Папе всегда есть, что рассказать, поэтому, когда мама позвала нас на кухню и мы все вместе сели пить чай, не пил чай только папа. Он рассказывал обо всем на свете: о своей работе, о делах у родственников, о событиях, происходящих в мире (он знал, что я не особо слежу за новостями, чтобы обезопасить себя от лишнего негатива). Папа много говорил, и мне это нравилось. А мама угощала нас оладьями, вкус которых мне был знаком с детства. Поглядывая на нее, я заметила грусть в ее глазах. Эта грусть известна мне: моей маме грустно, что ее дочь выросла и к родителям теперь приезжает не домой, а в гости.
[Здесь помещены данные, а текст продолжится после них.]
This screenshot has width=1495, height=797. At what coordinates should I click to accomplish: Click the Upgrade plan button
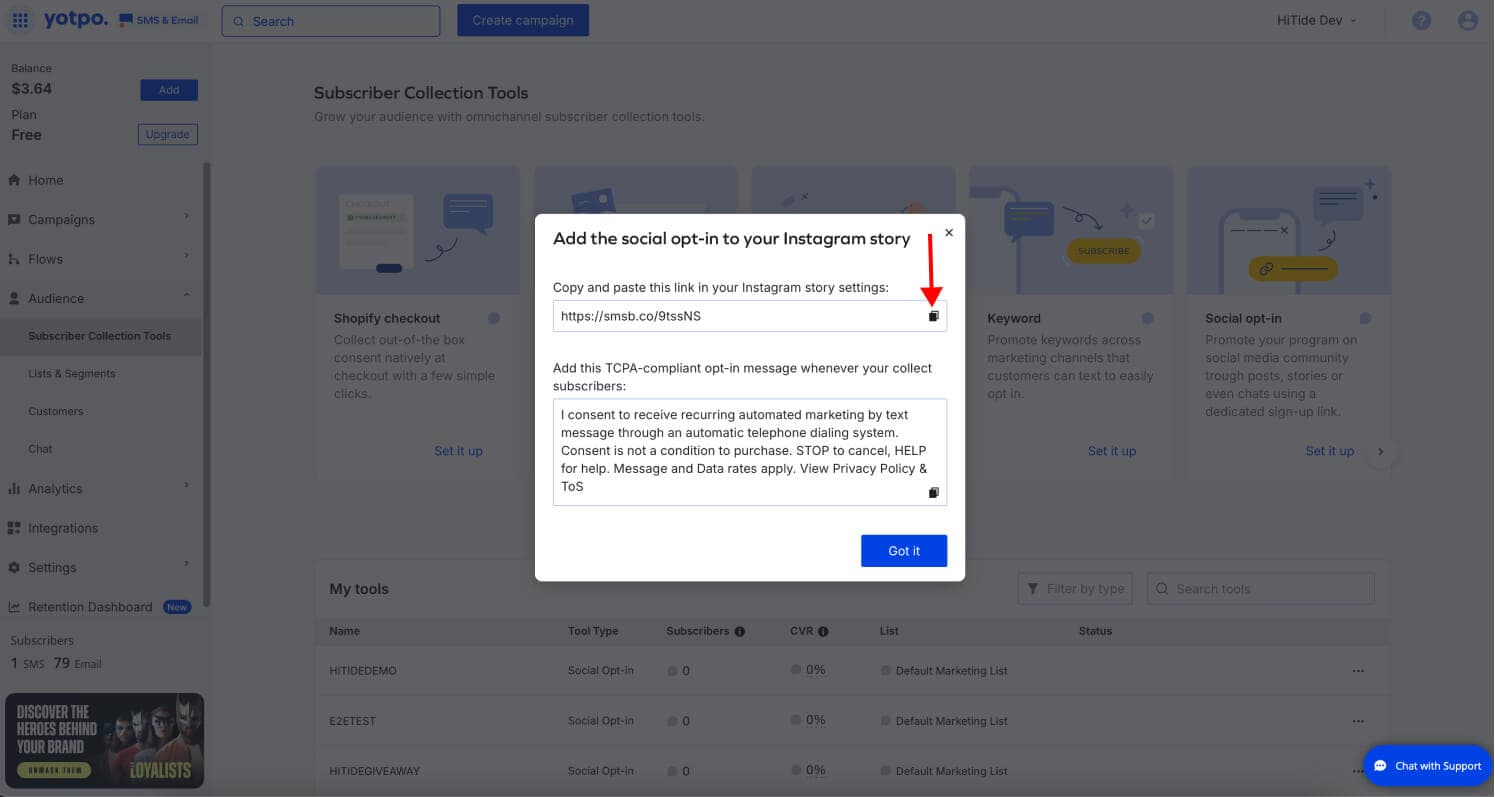(x=167, y=134)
К сожалению, я ничего не могла сделать для того, чтобы облегчить мамину тоску. Я давно мечтала жить отдельно от семьи, чтобы у меня было личное пространство, которым распоряжаться могла только я. И я думаю, мама знает, что сейчас я благодарна за то, что они меня отпустили без драм. Им было нелегко принять это.

Вместе с мамой тоска накрыла и меня. Засмотревшись на мамины грустные глаза, я стала задумываться о том, почему все-таки так настойчиво желала уехать, почему так спешила повзрослеть. И в последнее время я нередко думала о том, как бы мне хотелось на время вернуться в детство, ощутить беззаботность, независимость от каких-либо обязанностей, побыть несамостоятельной и вспомнить по-детски искреннюю радость.

Все эти мысли поспособствовали тому, что моя грусть перевела акцент на тему последних событий, связанных с уездом Яши.

И поскольку я не могла допустить того, чтобы расклеиться перед родителями, я решила, что пора собираться домой.

Родителей я берегла, а потому не хотела, чтобы они беспокоились за меня. На самом деле, эта идея поселилась во мне еще со времен средней школы. Именно тогда у меня начались проблемы со сверстниками, о которых я не хотела рассказывать родителям в страхе, что от этого проблемы только прибавятся. С того момента привычка не показывать своих эмоций и до последнего проявлять непоколебимость перешла в стадию инстинкта…

– Дочь, все хорошо? – вырвал из своих мыслей меня мамин голос.

– А? Да, да… Все в порядке, просто я забыла… Забыла, что меня сегодня ждет еще одна встреча.

Я не хотела так резко оставлять родителей, учитывая, что сама навещаю их довольно редко. Но мысли в моей голове метались, и я не знала, куда себя деть. Поэтому в данный момент лучшим решением, как мне показалось, было уйти. Минут десять, и я уже стояла на пороге. Наверное, больше по времени родители обнимали меня на прощание и говорили о том, чтобы я берегла себя.

Выйдя из родительского дома, я побрела по дворам в сторону проспекта, по которому ходят трамваи. Мысли меня окутывали и затягивали так глубоко, что я практически не слышала уличного шума. Неожиданно я почувствовала одиночество. Одиночество, которое, казалось бы, я всегда любила, вдруг приобрело отталкивающие оттенки: отчаяние и тоску.

Я медленно шла вдоль проспекта, постепенно погружаясь в глубокую печаль. Неожиданно раздался звонок. Я с трепетным волнением дернула руку в сумку за телефоном. Мама. Я ответила.

– Да, мам?

– Аля, ты забыла у нас ветровку! Там же сильный ветер, ну-ка возвращайся к нам! – волновалась по телефону мама.

– В другой раз, мам, я уже на остановке. Поверь, я в трамвае не замерзну, – у меня еще хватало иронии для бережных бесед с мамой.

Мама всегда очень переживала за меня и мое здоровье, а мне всегда было трудно убедить ее в том, в чем я действительно не нуждаюсь. Иногда я считаю себя эгоисткой, так как не прислушиваюсь к маминым советам, хотя она никогда не желает мне плохого… Но с другой стороны, я просто не могу во всем идти у нее на поводу, тем более, когда в действительности этого повода нет.